LEONE XIII
ALLOCUZIONE
AMPLISSIMUM COLLEGIUM
Ai Cardinali di Santa Romana Chiesa presenti nel concistorio svoltosi nei palazzi Vaticani il 24 maggio 1889.
Il Papa Leone XIII. Venerabili Fratelli.
Nel completare oggi l’amplissimo vostro Collegio e l’ordine dei Vescovi, avremmo vivamente desiderato parlarvi con animo più pacato e più lieto, e riferire soltanto, in questo luogo, ciò che vi riesce gradito ascoltare. Ma, invero, come potremmo in una situazione così difficile e penosa? Come vedete, Ci assediano quegli stessi mali, quegli stessi disagi che diciannove anni fa Ci derivarono dalla presa di Roma; anzi divennero più gravi con l’andar del tempo e non si vede quale limite possano avere, se si considera la volontà dei nemici, i cui animi sono cresciuti in baldanza per il lungo successo, come Ci è dato di sperimentare troppo acerbamente.
Siete testimoni, Venerabili Fratelli, del modo con cui procedono gli eventi e quanta sia l’audacia, da una parte, e l’impunità, dall’altra, nell’offendere il Pontefice. Né vi è motivo di dubbio circa i propositi che si stanno meditando: infatti erompono da ogni parte e sono resi evidenti dalla molteplice testimonianza dei fatti. Di giorno in giorno diventano più acrimoniose le ostilità verso le istituzioni cristiane, ed è limitata ed oppressa la libertà del romano Pontefice. Pertanto vediamo la pubblica opinione aizzata contro il sacro potere della Sede Apostolica e l’odio della moltitudine infiammato impunemente dalla quotidiana petulanza dei discorsi. E già si è giunti al punto che in questa stessa città, quasi al Nostro cospetto, è consentito all’empietà di sfidare la religione di Gesù Cristo con rilevanti e sistematiche ingiurie, decretando ad un apostata del cattolicesimo gli onori dovuti alla virtù, e ciò non senza un’insolente ostentazione.

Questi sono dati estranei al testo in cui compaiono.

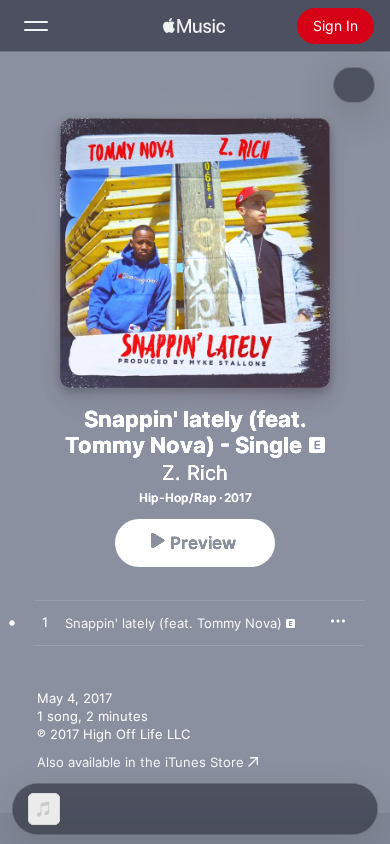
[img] (194, 26)
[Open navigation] (36, 26)
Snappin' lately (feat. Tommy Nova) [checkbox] (173, 623)
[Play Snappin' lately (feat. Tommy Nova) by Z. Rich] (45, 623)
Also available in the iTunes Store (140, 762)
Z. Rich (195, 473)
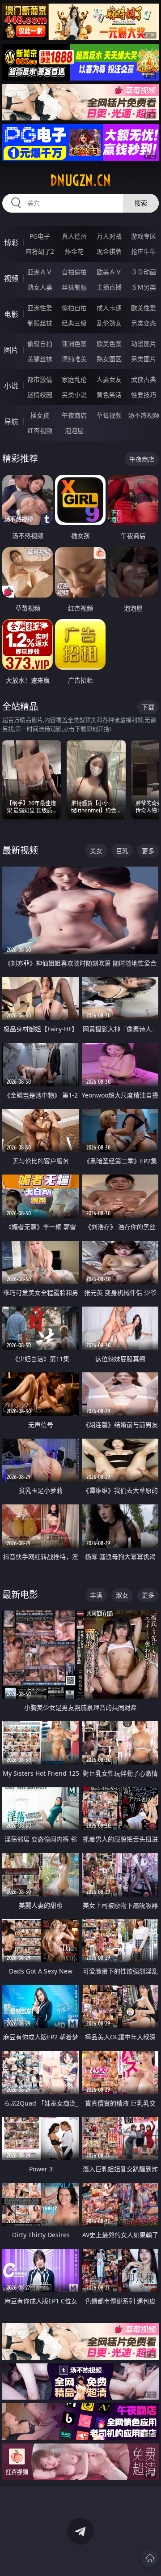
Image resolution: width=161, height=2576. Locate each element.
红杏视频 (39, 430)
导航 (11, 422)
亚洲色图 (74, 343)
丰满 (96, 1595)
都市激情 (39, 379)
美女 (96, 850)
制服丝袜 (39, 323)
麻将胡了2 (39, 251)
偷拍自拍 (74, 307)
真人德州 (74, 236)
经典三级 (74, 323)
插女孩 (39, 415)
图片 (11, 350)
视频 (11, 278)
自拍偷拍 (74, 272)
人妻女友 (109, 379)
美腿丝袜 (39, 359)
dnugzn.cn (80, 180)
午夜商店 (74, 415)
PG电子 (40, 236)
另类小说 (74, 394)
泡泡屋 (74, 430)
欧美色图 (109, 343)
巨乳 (122, 850)
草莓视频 (109, 415)
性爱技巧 (143, 394)
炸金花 (74, 251)
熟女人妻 (39, 287)
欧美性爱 (143, 307)
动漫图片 (143, 343)
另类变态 (143, 323)
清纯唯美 (74, 359)
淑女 (122, 1595)
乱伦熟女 (109, 323)
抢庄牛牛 (143, 251)
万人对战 (109, 236)
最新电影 (20, 1595)
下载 (148, 707)
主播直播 (109, 287)
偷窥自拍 (39, 343)
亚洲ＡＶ (39, 272)
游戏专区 (143, 236)
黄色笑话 (109, 394)
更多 (148, 850)
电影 (11, 314)
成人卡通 (109, 307)
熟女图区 (109, 359)
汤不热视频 (143, 415)
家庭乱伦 (74, 379)
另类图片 (143, 359)
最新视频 (20, 850)
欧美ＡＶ (109, 272)
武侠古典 (143, 379)
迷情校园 (39, 394)
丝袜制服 (74, 287)
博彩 (11, 243)
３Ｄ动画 (143, 272)
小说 (11, 386)
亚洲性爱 (39, 307)
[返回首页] (150, 2558)
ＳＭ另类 (143, 287)
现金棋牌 (109, 251)
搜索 (141, 203)
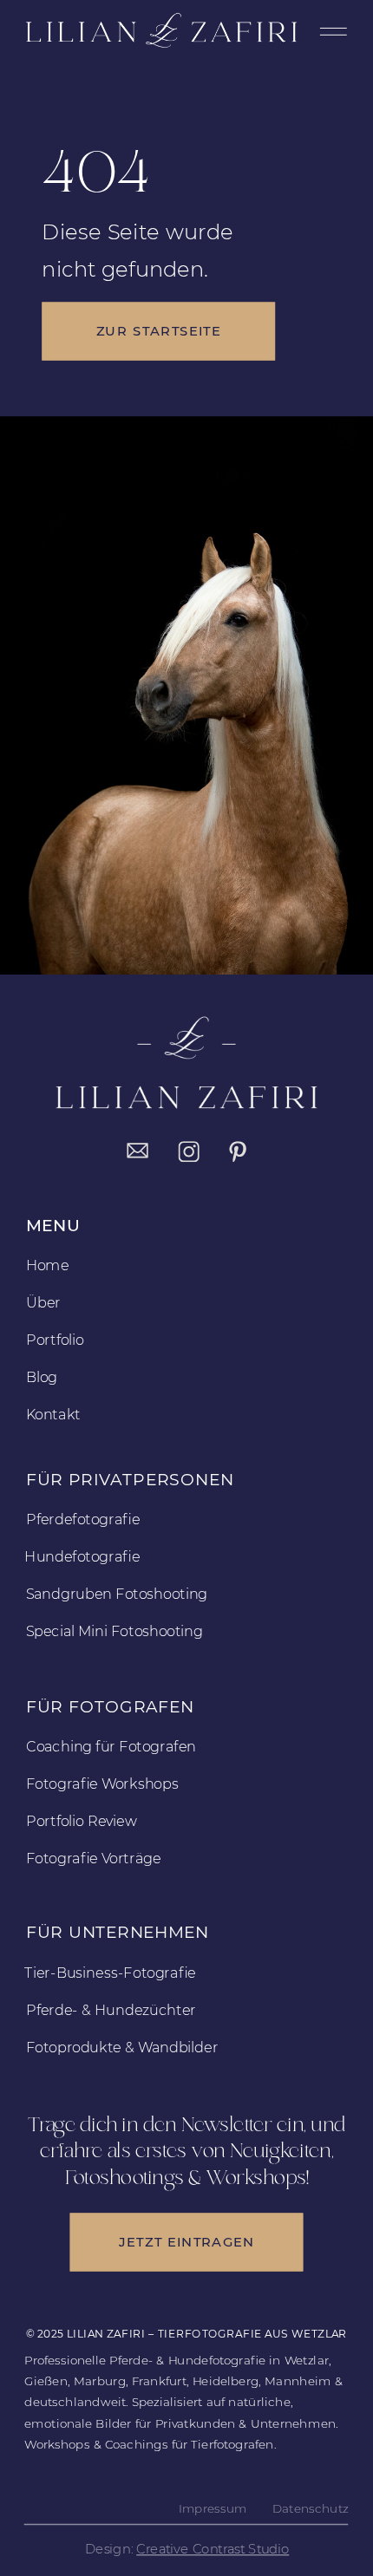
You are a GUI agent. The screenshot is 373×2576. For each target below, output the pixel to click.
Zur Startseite (158, 331)
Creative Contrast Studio (212, 2548)
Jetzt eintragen (187, 2242)
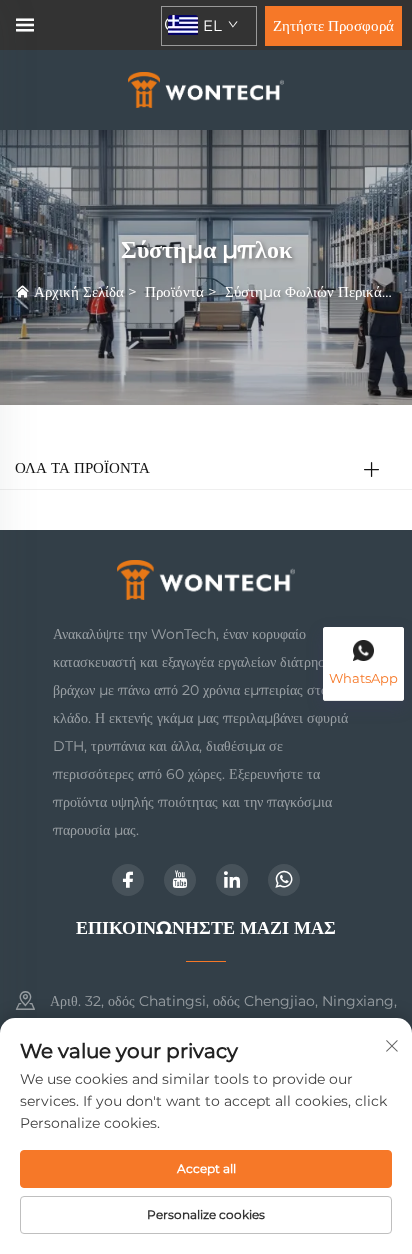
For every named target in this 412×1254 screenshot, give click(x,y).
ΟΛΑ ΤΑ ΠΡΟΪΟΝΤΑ (82, 467)
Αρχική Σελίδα (79, 291)
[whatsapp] (284, 880)
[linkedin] (232, 880)
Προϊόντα (174, 291)
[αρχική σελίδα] (206, 88)
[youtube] (180, 880)
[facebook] (128, 880)
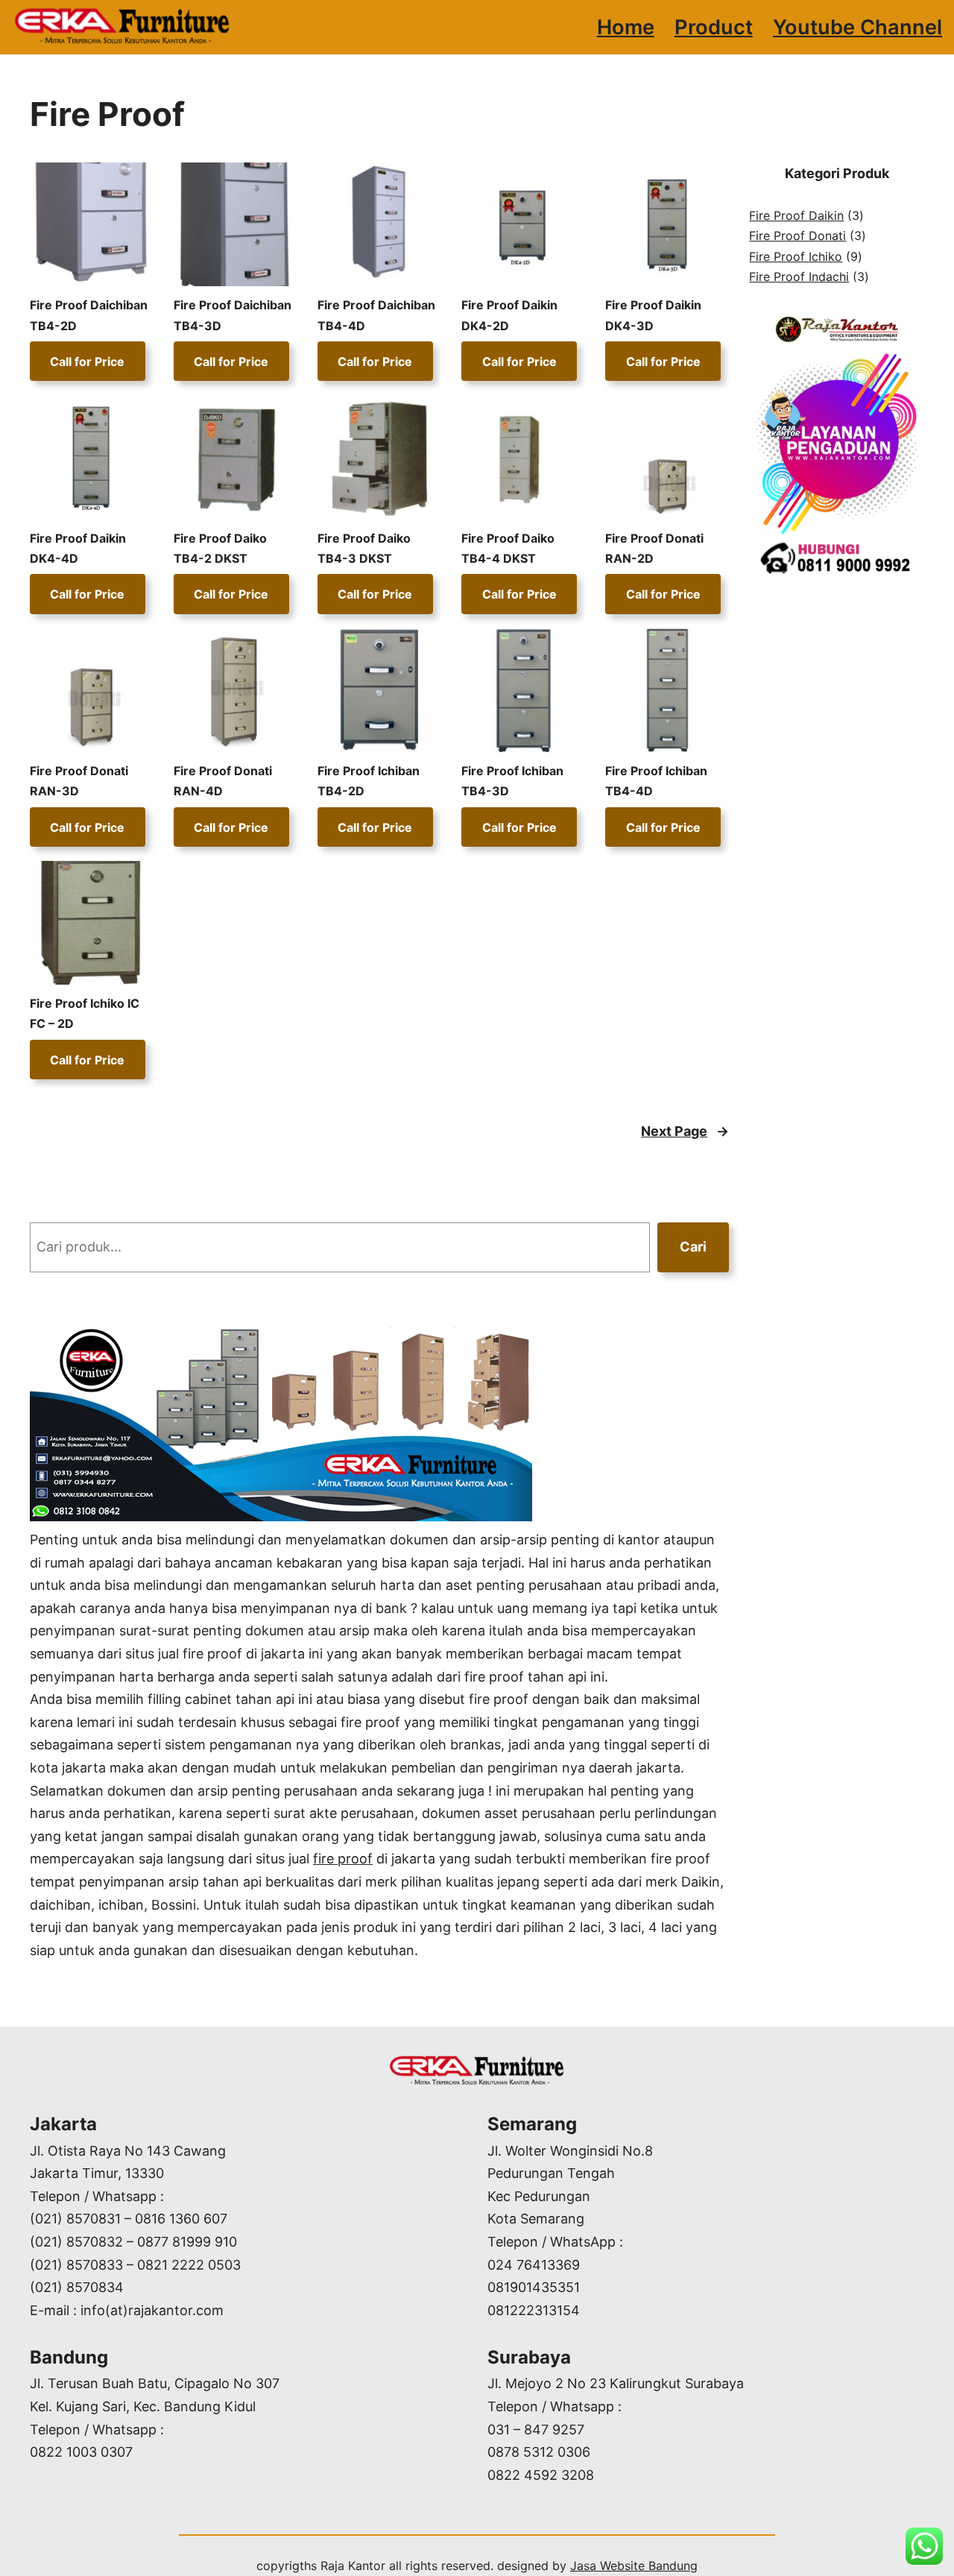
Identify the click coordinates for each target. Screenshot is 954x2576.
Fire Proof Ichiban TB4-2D (369, 780)
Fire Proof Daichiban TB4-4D (376, 314)
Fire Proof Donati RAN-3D (79, 780)
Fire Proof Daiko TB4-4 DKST (508, 548)
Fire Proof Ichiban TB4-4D (656, 780)
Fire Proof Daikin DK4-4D (78, 548)
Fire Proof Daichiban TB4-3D (232, 314)
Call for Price (87, 361)
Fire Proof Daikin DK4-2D (509, 314)
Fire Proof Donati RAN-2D (654, 548)
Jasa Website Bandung (634, 2565)
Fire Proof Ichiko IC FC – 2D (84, 1013)
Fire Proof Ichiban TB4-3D (512, 780)
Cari (693, 1246)
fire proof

Per questi motivi una continua ansietà, come confitta nell’animo, turba i cattolici di ogni continente. Infatti non possono facilmente sopportare l’indegna condizione del Padre comune, né trascurare la libertà dell’augustissimo ministero nel Vescovo delle anime loro. Non tralasciano mai di consolarci con ammirevole pietà e con profondo affetto; di recente poi, quando da varie parti d’Europa si radunarono nelle principali città per confrontare con sommo impegno i loro utili propositi circa le questioni comuni, avete constato quanta parte dei loro pensieri e delle loro preoccupazioni hanno dedicato alla Sede Apostolica. E invero, nel giudicare che il potere temporale è necessario per preservare nel Pontefice la libertà del magistero apostolico, uniformarono i loro pareri, come era giusto, all’esempio e alle dottrine della Sede Apostolica. Nell’aver poi deciso d’impegnarsi in ogni modo legittimo perché il Pontefice sia restituito di fatto alla dovuta libertà, fecero uso di un loro diritto, assumendo la difesa di una giustissima causa che è da considerare comune a tutti i cattolici. Per questo scopo, Noi pure in modo particolare, e prima di tutti, combattiamo a lungo, come è Nostro dovere, né dal perseguirlo Ci distorrà la lunghezza del tempo né la grandezza delle difficoltà; e così Ci assista propizio Iddio.